The Boat Transition state for the Cope rearragment was found by using a different method called the QST2 method. This involves telling the calculation the reactant and the product for the reaction and then the calculation find the transition point between the two molecules. Below is given the rectant and product for the Cope Rearragement based on the Anti 2 comfirmation of 1,5 Hexadiene.
A QST2 Transition state optimisation calculation was then run, using the Hartree-Fock calculation method and the 3-21G basic set. The resulting transition state structure is shown below:
It can clearly be seen that this transition state optimisation has failed to give the desired Boat transition state.

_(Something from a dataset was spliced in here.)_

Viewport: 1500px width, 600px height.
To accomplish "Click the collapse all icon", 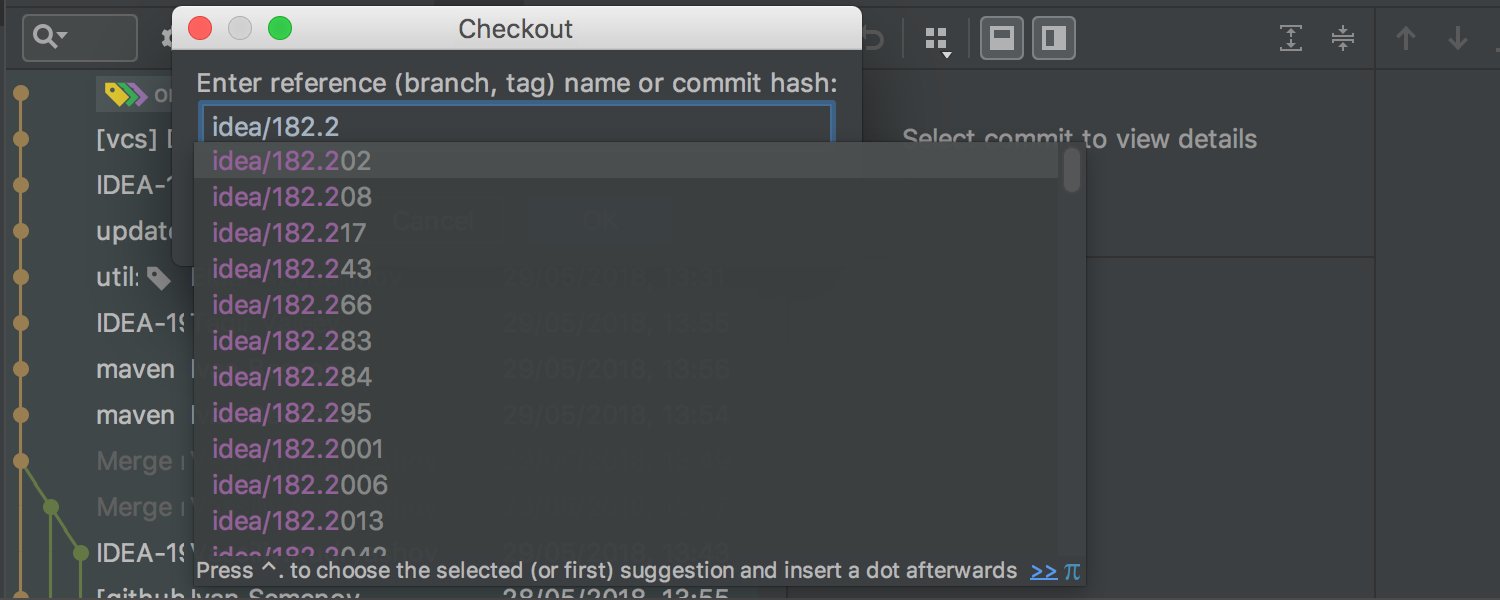I will pyautogui.click(x=1342, y=39).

Therefore the QST2 optimisation calculation was tried again using the Hartree-Fock calculation method and the 3-21G basic set again, but this time the comfirmation of the reactant and product were changed as seen below:
The resulting transition structure for this calculation is shown below:
It can be seen that this has a structure close to the Boat comfirmation of cyclohexane and is the Boat TS for the Cope rearragement. Below is given some of the calculated energy data:
| Energy (Hartrees) | -231.6028 |
| Gradent on the Energy Surface (Hartrees) | 0.000011 |
| Sum of Electronic and Zero Point Energies (0K) | -231.4509 |
| Sum of Electronic and Thermal Energies (298K) | -231.4452 |
To insure both the Chair and the Boat transition states for the Cope rearragement had been found sucessfully, the vibrations of the molecule were looked at. It is known that a transition state should have one vibration at a negative frequency and that the motion of this vibration should be the motion fo the bonds forming/breaking in the reaction. The motion of the negative frequency in both the Chair TS and the Boat TS are shown below, ans show that these are the correct Chair TS and Boat TS:
| Transition State | Frequency | Vibration |
|---|---|---|
| Chair | 817.98cm-1 | 
|
| Boat | 840.00cm-1 | 
|
The two transition states have been found, but it is unknown which of the confirmations of 1,5 Hexadiene is required for a Cope rearragement to occur to reach one of these two transition states. As metioned above, it is predicted that the comfirmation is the Anti 2 comfirmation, but this needs to be proved. This can be found by doing a Intrinisic Reaction Coordinate (IRC) calculation. This done for both of the transition states, calculating the force constant once in the transition state. The IRC was also only calculated in one direction, due to the fcat that the reaction was symetrical (Product are the same as Reactants). It would be calculated in both directions if a rearragement resulted in the reactants being different from the products. The result of these calculations are shown below, as well as the comfirmation of 1,5 Hexadiene found by these calculations:
File:Chair101.molFile:Boat101.mol
Note. Chair TS Reactant is the comfirmation of 1,5 Hexadiene shown to be required by for a Cope rearragement to go though a Chair tansition state, where as the Boat TS Reactantis the comfirmation of 1,5 Hexadiene shown to be required by for a Cope rearragement to go though a Boat tansition state. Also, it can be seen that there is an anomally point on the IRC as calculated for the Chair TS due to the calculation failing.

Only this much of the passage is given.